好酸球性副鼻腔炎におけるSIRT1によるサイトカイン発現制御機序の解明

研究課題

研究課題/領域番号 18K16871
研究機関北海道大学

研究代表者

鈴木 正宣  北海道大学, 医学研究院, 助教 (70455658)

研究期間 (年度) 2018-04-01 – 2022-03-31
キーワード耳鼻咽喉科学 / アレルギー学
研究実績の概要

本年度は、昨年度に樹立した実験系を用いて、ヒト初代継代鼻粘膜上皮細胞(primary human nasal epithelial cells)におけるサイトカイン産生に、Toll-like receptor (TLR)3のアゴニストとして知られるPoly(I:C)が与える影響を検討した。数~数十マイクロリットル程度の微量のサンプルから一度に数十種類の遺伝子発現を評価できるmicrofluidic qPCR法を用いて、鼻粘膜上皮細胞から採取した微量検体を用いて、各サイトカインのメッセンジャーRNAを評価した。

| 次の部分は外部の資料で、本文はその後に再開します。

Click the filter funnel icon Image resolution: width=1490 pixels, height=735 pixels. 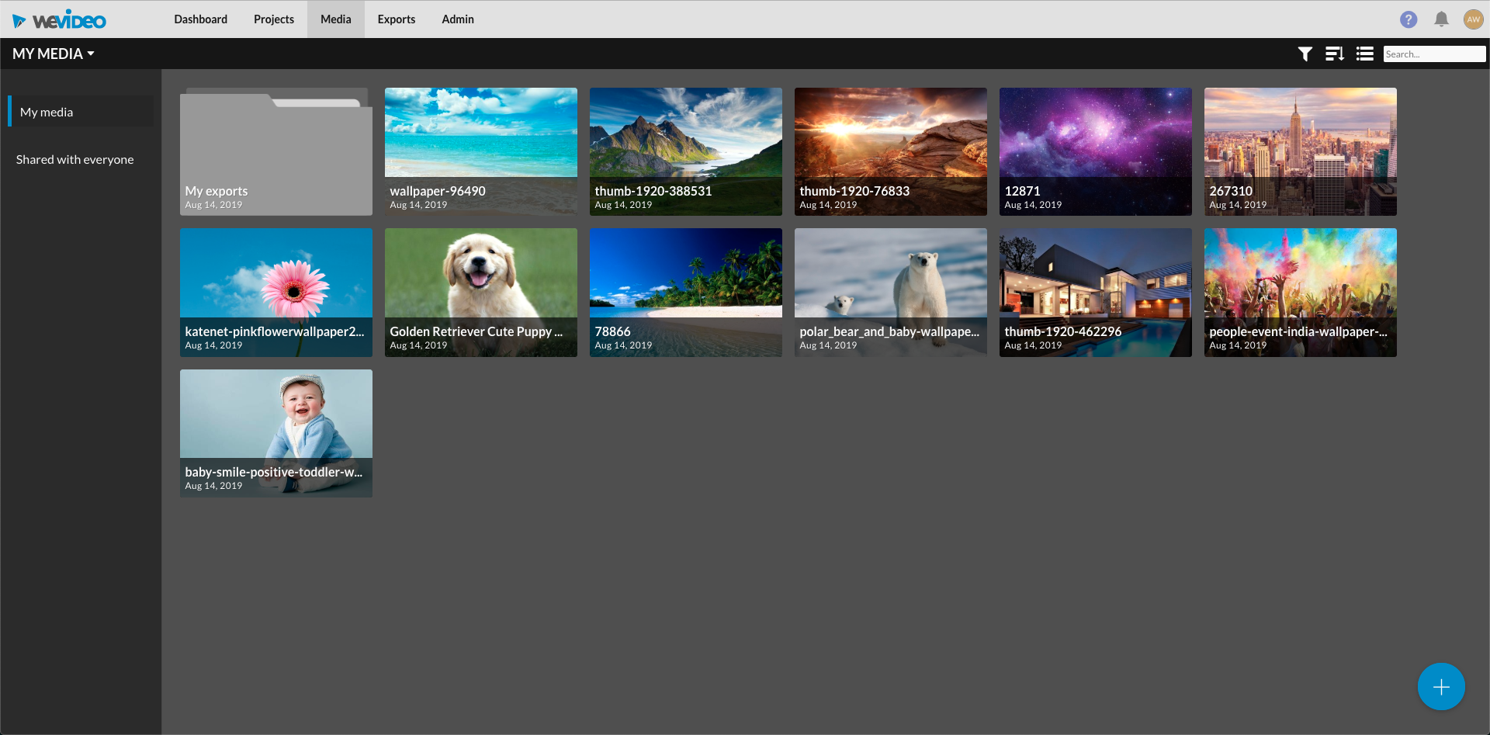[1305, 54]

複数のPoly(I:C)の濃度、刺激時間を検討し、実験系の最適化を行うことができた。
その結果、Poly(I:C)刺激によって、鼻粘膜上皮細胞ではインターロイキン6(IL-6)を初めとする複数のサイトカインや増殖因子などの産生・分泌が亢進することが判明した。しかし、中には逆に抑制されるサイトカインなども存在し、その機序の違いについて検討が必要と考えられた。
また、Poly(I:C)刺激によるサイトカイン産生には、通常考えられていたよりも長時間の刺激が必要であることが示唆された。その一方、ある一定濃度を越えると、Poly(I:C)濃度とサイトカイン産生のリニアな相関が保たれなくなることも判明した。
さらに他のTLRアゴニストではPoly(I:C)ほどのサイトカイン産生亢進が見られないことや、このサイトカイン産生亢進はPoly(I:C)の長さや分子量には依存しないことも判明した。

現在までの達成度 (区分)
現在までの達成度 (区分)

2: おおむね順調に進展している

理由

実験系を最適化し確立させたことができた。予想されていた結果を得ることもできている。MMP9のみならず多数のサイトカインがPoly(I:C)によって誘導されるということは、SIRT1でも制御されうることを示唆している。Poly(I:C)はTLR3を介してNFkBを活性化させる事が知られており、このPoly(I:C)やSIRT1によるサイトカイン産生制御機構は鼻粘膜上皮細胞における普遍的な機構である可能性がある。このようにこれまでのところ臨床病態解明や新規治療法の開発に直結しうる結果を得られている。

今後の研究の推進方策

今後は、タンパク質レベルで同様の事象が存在しうるかをmultiplex Assayで検討する。また、SIRT1活性剤、阻害剤によるサイトカイン産生への影響を検討する予定である。またTLR3と相同性のあるRIG-Iについても同様の検討を行う。

次年度使用額が生じた理由

新型コロナウイルスの影響で国内学会が1件延期となり、そのための旅費・参加費が使用されなかったため。
次年度はヨーロッパ鼻科学会(ERS/ISIAN)、アジアヨーロッパ耳鼻咽喉科学会(ORLIAC)で研究結果を発表する予定である。

  • 研究成果

    (4件)

すべて 2019 その他

すべて 国際共同研究 (1件) 雑誌論文 (2件) (うち国際共著 2件、 査読あり 2件、 オープンアクセス 2件) 学会発表 (1件) (うち国際学会 1件)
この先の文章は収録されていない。